For decades before the war with Russia, Sarasota County has been a hub for Ukrainians. With help from a family friend, Andrii and his mother moved to Venice three years ago. Yurri followed soon after.
But the one thing they could not leave behind was their instruments. Andrii plays the violin, and Yurri the clarinet.
Before joining the show, the brothers knew little about "Fiddler on the Roof," which centers on Tevye, a poor milkman and his family living in Czarist Russia.
The show highlights universal themes of tradition and change, generational conflict and oppression.
The musical is set in a fictional Jewish village called Anatevka, which would be in present-day Ukraine. But for Andrii, this story of families forced to leave their homes is a familiar one.
"When the war started, I was going to school, but teacher called every student and said, 'Don't go to school,' ” he said. “It's very dangerous to go outside.”
Andrii was 13 when the bombs started to fall. At the time, Yurri was studying music at a university in the Czech Republic along with their oldest brother.
"We woke up like at 5 a.m., and we were terrified at the time,” he said. “I was just checking news, 24/7. I was calling everybody I know in Ukraine."
Peter Rothstein, Asolo Rep's producing artistic director, discovered Andrii at the Sarasota Orchestra's Young Artists Competition.
And then he learned Andrii's backstory.
"And I thought, 'How poignant would it be for the Fiddler who is the central metaphor of our story,to be from the same piece of Earth in which the story was set, that the Jews became refugees,' " he said.
"Fiddler on the Roof" premiered at the Imperial Theater on Broadway in September 1964; that production ran for a record 3,242 performances and won nine Tony Awards.
Both Padkovskyi brothers say there are parts of the story that especially resonate.
For Yurri, it's when Tevye's middle daughter, Hodel, prepares to leave her family for Siberia to join her husband.
"And she say, 'We'll never see you again, my father.' So, for me, I didn't see my father for almost five years, and I think this is the most heartbreaking thing to me," he said.
Andrii said the song that most hits home for him is the musical's final number, "Anatevka," where a Russian constable tells the villagers to pack all their belongings and go.
“They say you have three days to leave your houses, sell them and leave,” he said. “For me, it was the same as the day the war started.

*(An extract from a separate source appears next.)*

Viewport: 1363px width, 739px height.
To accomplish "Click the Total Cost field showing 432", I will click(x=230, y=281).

They just came to my countr; it kind of was, like, you have only a few days to leave."
Three years into their new lives, the Padkovskyi brothers say they’re grateful to be here.
And for Asolo director Peter Rothstein, that's another parallel to "Fiddler on the Roof," which ends with Tevye's family leaving for America.

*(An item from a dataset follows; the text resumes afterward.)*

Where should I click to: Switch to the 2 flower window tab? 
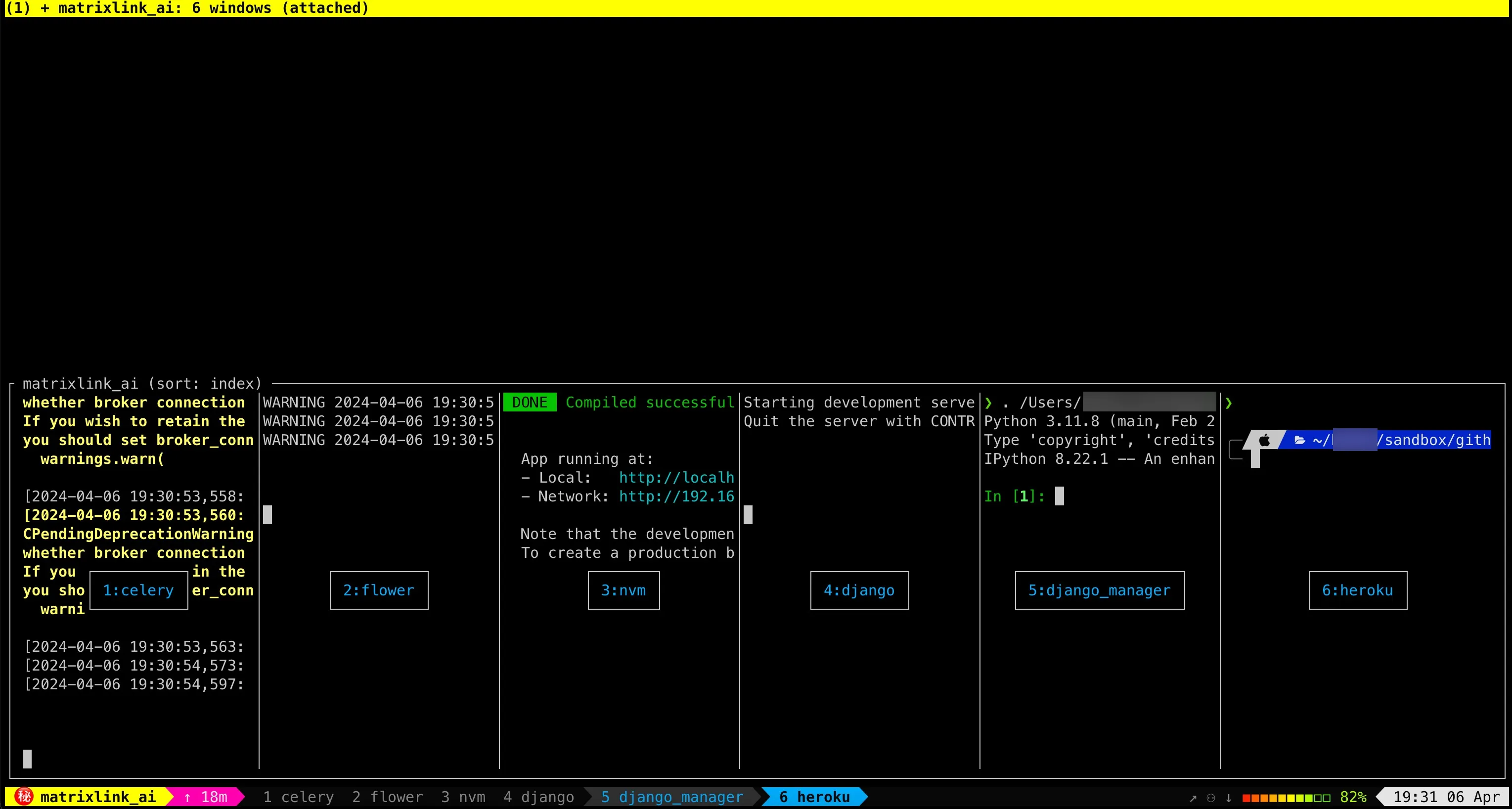pyautogui.click(x=387, y=797)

“There's something incredibly relevant and current about the world we live in now,” he said. “We have more refugees on the planet than ever before."
The UN Refugee Agency said that at the end of 2024 more than 120 million people around the world were forcibly displaced.
At the end of "Fiddler on the Roof," the soon-to-be refugees face an unknown future.
But for the brothers, the path is clearer.
Andrii will finish his sophomore year of high school in Venice. And Yurri will begin a new fellowship at the Juilliard School of Music.
"Fiddler on the Roof" is playing at Asolo Repertory Theatre in Sarasota through May 24.